# A good online store in Canada to buy stuff from



## mehdihs (Nov 11, 2007)

I recently moved to Canada from the US and would like to know if there are any decent online Mac stores other than apple.ca?

Considering the technology used I kinda feel that Apple exploits their userbase by overpricing their systems. I've been aching to buy a new souped up Mac Pro desktop but its just too expensive. I can easily configure a new PC to the teeth with the best stuff and it'll still be cheaper than a Mac. I mean right now the major difference inte two machines is just the OS, and the price different is inexplicable.

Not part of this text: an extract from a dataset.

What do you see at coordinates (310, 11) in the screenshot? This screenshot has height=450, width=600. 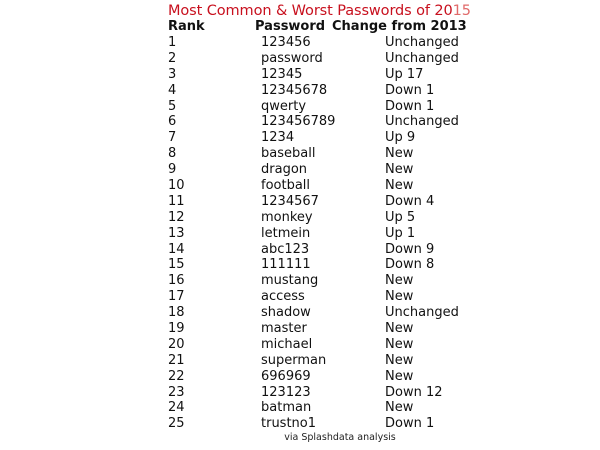 I see `title-text: Most Common & Worst Passwords of 20` at bounding box center [310, 11].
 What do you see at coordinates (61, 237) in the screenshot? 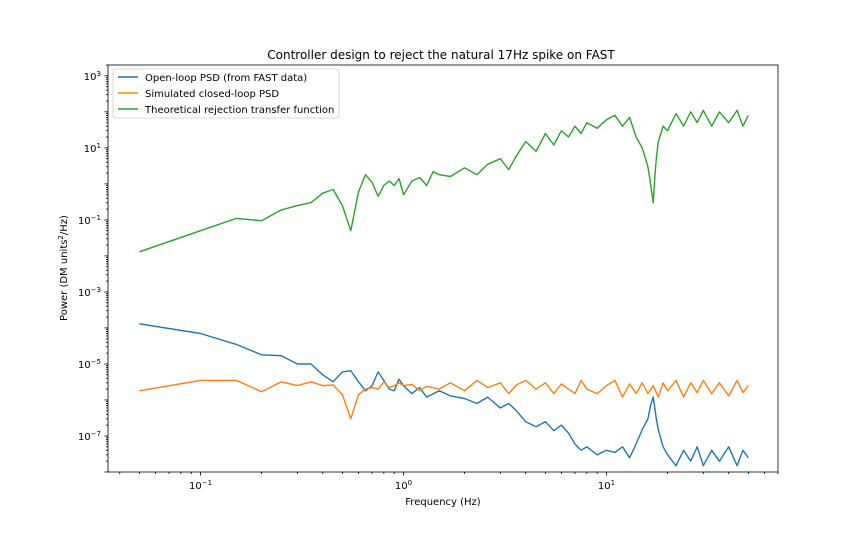
I see `y-axis-label-superscript: 2` at bounding box center [61, 237].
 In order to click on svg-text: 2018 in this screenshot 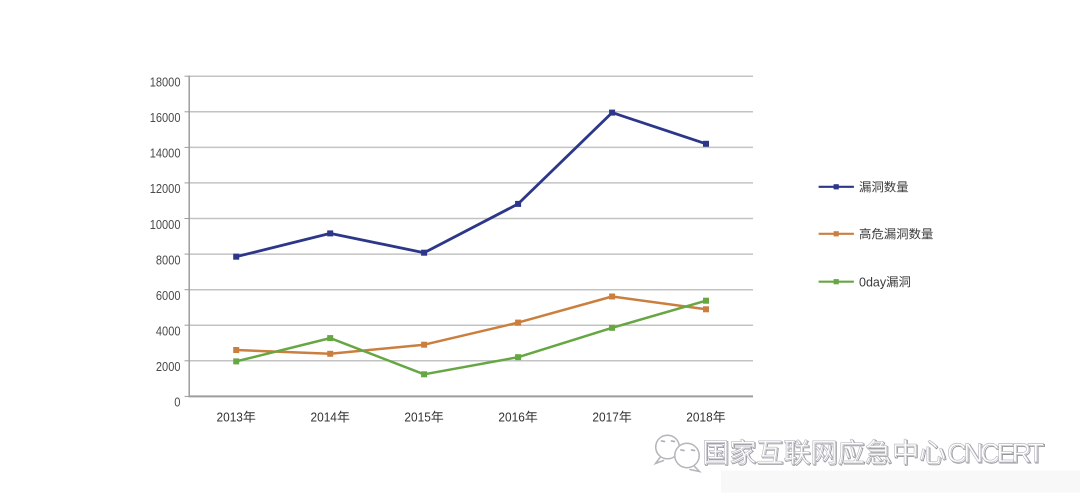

So if anyone know a store that can give me a better deal than apple.ca in Canada, US used to have Macmall.com but shipping here is a little expensive.


----------



## Macaholic (Jan 7, 2003)

Hi, and welcome to ehMac!

There are a couple of online retail options that I know of, and they are:

CDW (Canada)
http://www.cdw.ca/shop/hubs/default.aspx?HubPage=/hardware/mac.html

Mac Direct:
http://www.macdirect.ca/shop/home/

Could try Shop Bot:
http://www.shopbot.ca/c-682-0-265-1.html

Keep in mind that the profit margins on Apple's stuff are quite tight for retailers. Good luck in your seek!


----------



## ChilBear (Mar 20, 2005)

You have missed ehMac's own resident guru - Macdoc.

Their site is MacDoc.com.


----------



## monster and machine (Aug 22, 2005)

Mac Doc gives wicked deals and great support.


----------



## MacBookPro (Jun 22, 2006)

FYI, MacDoc is not an authorised Apple reseller. This may or may not have a bearing on your purchase decisions.


----------



## imobile (Oct 6, 2007)

mehdihs said:


> I recently moved to Canada from the US and would like to know if there are any decent online Mac stores other than apple.ca?
> 
> Considering the technology used I kinda feel that Apple exploits their userbase by overpricing their systems. I've been aching to buy a new souped up Mac Pro desktop but its just too expensive. I can easily configure a new PC to the teeth with the best stuff and it'll still be cheaper than a Mac. I mean right now the major difference inte two machines is just the OS, and the price different is inexplicable.
> 
> So if anyone know a store that can give me a better deal than apple.ca in Canada, US used to have Macmall.com but shipping here is a little expensive.


Just the OS huh?
Just?

In the groves of their academy, at the end of every
vista, you see nothing but the gallows. --Burke.
[1913 Webster]


----------



## HowEver (Jan 11, 2005)

.


----------



## Macaholic (Jan 7, 2003)

I didn't include any brick-and-mortar guys as the OP was looking for online retail operations. Having said that, there are many authorized resellers present at ehMac.


----------



## gmark2000 (Jun 4, 2003)

Should've bought one before you moved. Then it would have been part of your personal belongings not a new importation.


----------



## Kosh (May 27, 2002)

mehdihs said:


> Considering the technology used I kinda feel that Apple exploits their userbase by overpricing their systems. I've been aching to buy a new souped up Mac Pro desktop but its just too expensive. I can easily configure a new PC to the teeth with the best stuff and it'll still be cheaper than a Mac. I mean right now the major difference inte two machines is just the OS, and the price different is inexplicable.


Your not going to find much for deals as Apple sets the price of it's stuff. It's not going to be any cheaper from a retailer (no offence) than from Apple, except ffor extras like RAM, HD, etc.


----------